One of Amaker’s contentions is that, like gun laws, litter laws are on the books; they are simply not enforced or with only the lowest priority. This lax enforcement only makes it easier for Americans to disconnect from reality on this issue.

Auntie Litter

Americans, as we are constantly reminded these days by the rest of the world, are the planet’s premier wasters. In addition to the gas-guzzling SUVs that we continue to purchase despite all logic to the contrary, we toss out 2.5 million plastic bottles an hour, creating four pounds of garbage per person per day. With only 5 percent of its population, we produce half the world’s waste.

So, where does all that garbage go? You guessed it. Litter.

Auntie Litter is a one-woman education machine trying to change that. “Auntie Litter” is Pat Mitchell, a former schoolteacher in Birmingham, Ala., who has turned her fears about the fate of the earth and her obsessions with litter into a personal crusade. She created the
character of Auntie Litter to be the moral equivalent of Uncle Sam.

“Litter shows a lack of pride, lack of education and laziness,” she concludes after more than a decade of studying the problem. “People have the sense that they can throw their trash anywhere and volunteers will organize to pick it up. They still think a big mommy will pick up after them. Some just don’t want the trash in the car, so they put it out of their sight, not making a connection to what they are really doing.”

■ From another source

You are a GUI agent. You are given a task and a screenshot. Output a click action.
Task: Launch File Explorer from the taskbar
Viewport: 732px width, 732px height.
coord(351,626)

Sometimes, she admits the fight seems overwhelming. “I’m not going to tie myself to a tree,” she said. “But I can understand why people would do that.” So does Sherwood. “With so many forces arrayed on the side of littering, a person can’t help feeling pessimistic,” he says.

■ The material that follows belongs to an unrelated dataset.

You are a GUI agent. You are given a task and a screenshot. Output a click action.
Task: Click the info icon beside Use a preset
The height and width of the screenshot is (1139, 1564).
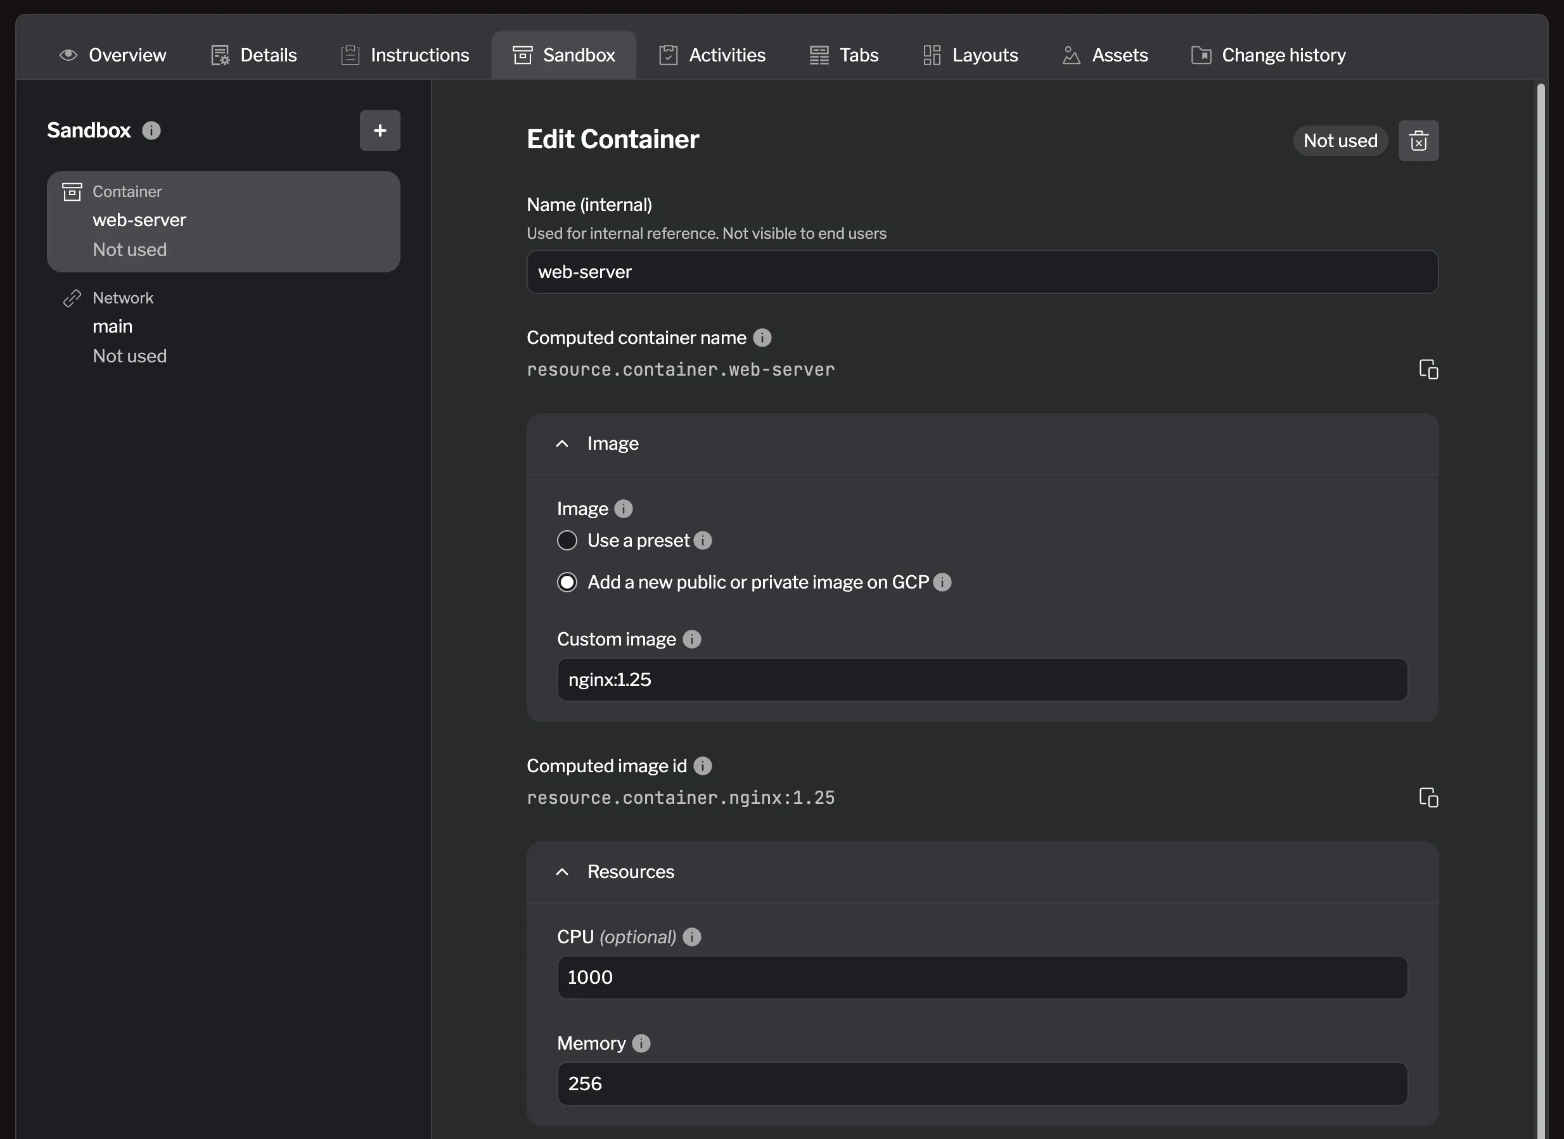click(x=703, y=541)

A SOLUTION (Curitiba, Brazil)

Curitiba is referred to as the ecological capital of Brazil, with a network of 28 parks and wooded areas. In 1970, there was less than 1 square meter of green space per person; now there are 52 square meters for each person. Residents planted 1.5 million trees along city streets. Builders get tax breaks if their projects include green space. Flood waters diverted into new lakes in parks solved the problem of dangerous flooding, while also protecting valley floors and riverbanks, acting as a barrier to illegal occupation, and providing aesthetic and recreational value to the thousands of people who use city parks.

The “green exchange” employment program focuses on social inclusion, benefiting both those in need and the environment. Low-income families living in shantytowns unreachable by truck bring their trash bags to neighborhood centers, where they exchange them for bus tickets and food. This means less city litter and less disease, less garbage dumped in sensitive areas such as rivers and a better life for the undernourished poor. There’s also a program for children where they can exchange recyclable garbage for school supplies, chocolate, toys and tickets for shows.

Under the “garbage that’s not garbage” program, 70% of the city’s trash is recycled by its residents. Once a week, a truck collects paper, cardboard, metal, plastic and glass that has been sorted in the city’s homes. The city’s paper recycling alone saves the equivalent of 1,200 trees a day. As well as the environmental benefits, money raised from selling materials goes into social programs, and the city employs the homeless and recovering alcoholics in its garbage separation plant.